En las asambleas se puso de relieve el proceso de empobrecimiento y feminización de la pobreza acelerado que se vive en Argentina en estos últimos tres meses. Son las mujeres y diversidades las que más sufren la crisis. “Somos trabajadoras triple jornada laboral: en nuestras casas sin ninguna remuneración, afuera por un salario (en casa de familia, cuidando personas, en negocios informales o como vendedoras ambulantes) y después bajamos al territorio para trabajar en los comedores.

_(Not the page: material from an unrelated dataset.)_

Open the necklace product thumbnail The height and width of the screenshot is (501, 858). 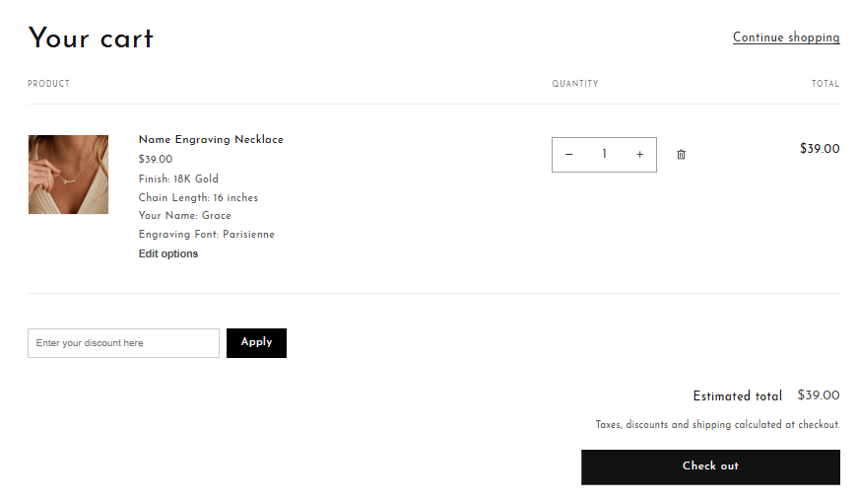tap(68, 175)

No hay dinero que alcance, se está poniendo difícil”, agregó Yohana.

Verónica Gago, una de las referentas del colectivo Ni Una Menos, habla de la importancia de trasladar a las calles el accionar en los barrios y resalta el rol del feminismo como factor de justicia social, algo que lo pone en la mira de Milei. “El embate contra los feminismos es un punto fundamental desde el discurso de Davos para acá, es algo que ya hacía en campaña. Ha puesto como blanco de ataque a los movimientos feministas porque los identifica con justicia social y esa es una lectura correcta. Una características de la ultraderecha global es tratar de ubicar a los feminismos como chivo expiatorio de las frustraciones que viene generando el neoliberalismo, la falta seguridad en la vida cotidiana y atribuir culpa a los feminismos por esa situación de inseguridad colectiva”, dijo a elDiarioAR.

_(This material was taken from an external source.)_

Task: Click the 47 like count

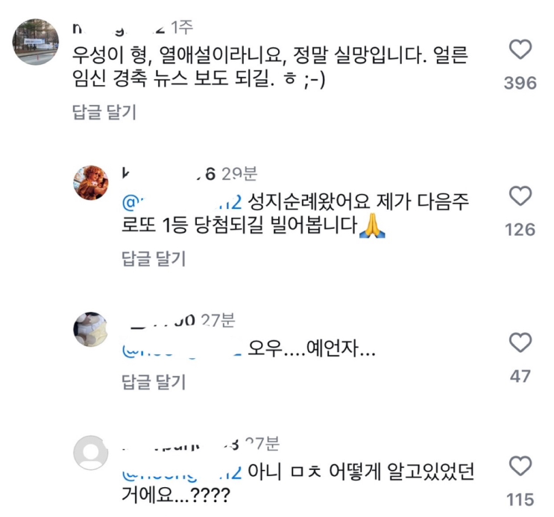Action: tap(520, 375)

Además de la afectación de los costos de vida por el ajuste, el vaciamiento de políticas dedicadas a atender la violencia de género y la desregulación y falta de controles en los precios de los alimentos y de los medicamentos, otro de los reclamos centrales tienen que ver con los despidos, tanto del trabajo registrado como no registrado. El bloque sindical tiene una participación muy importante en esta movilización, participan la CGT, la CTA Autónoma y la CTA de los Trabajadores y la UTEP.

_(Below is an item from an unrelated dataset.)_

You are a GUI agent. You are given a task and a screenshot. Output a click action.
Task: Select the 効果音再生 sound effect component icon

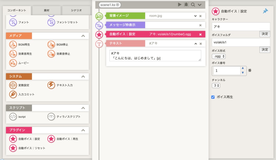[x=13, y=53]
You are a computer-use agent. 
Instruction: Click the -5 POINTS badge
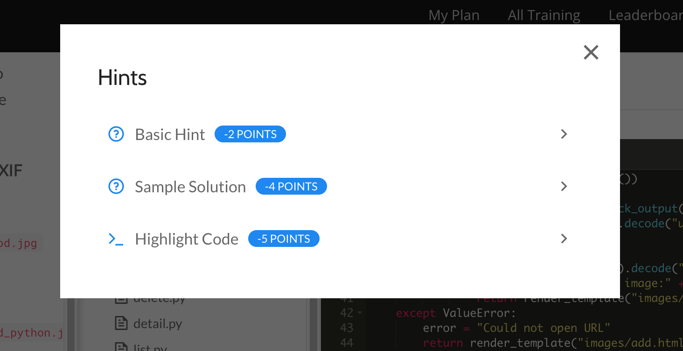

“Vamos en una columna que ratifique la idea de los feminismos populares y de clase, trabajadoras somos todas, y que muestre la unidad del movimiento obrero frente a la derecha recalcitrante como la que nos enfrenta, que ponga de relieve la capacidad que tuvimos los feminismos de generar una respuesta de unidad cuando fue el gobierno de Macri”, explica Clarisa Gambera, secretaria de Género y Diversidad de ATE Nacional.

Las centrales obreras realizarán una jornada de lucha con distintas modalidades de paro según las posibilidades de cada gremio. En un país donde gran parte de las trabajadoras está en la informalidad, la idea es encontrar diversos mecanismos de participación, por ejemplo, un “trenazo” desde José León Suárez en el que se irán subiendo las manifestantes para llegar todas juntas.

“Quienes somos sindicalistas entendemos con mucha claridad que este gobierno va en contra de la organización de la clase trabajadora, por eso ataca a los sindicatos que son la herramienta defensiva, un dique de contención a la avaricia de las multinacionales. Soy estatal, feminista y sindicalista, tres de las identidades atacadas por el gobierno de Milei”, comenta Gambera. 

El colectivo de mujeres, lesbianas, trans, travestis, bisexuales y no binaries saldrá con todas estas demandas a la calle, en lo que se prevé como una movilización masiva porque la amenaza ya dejó de serlo.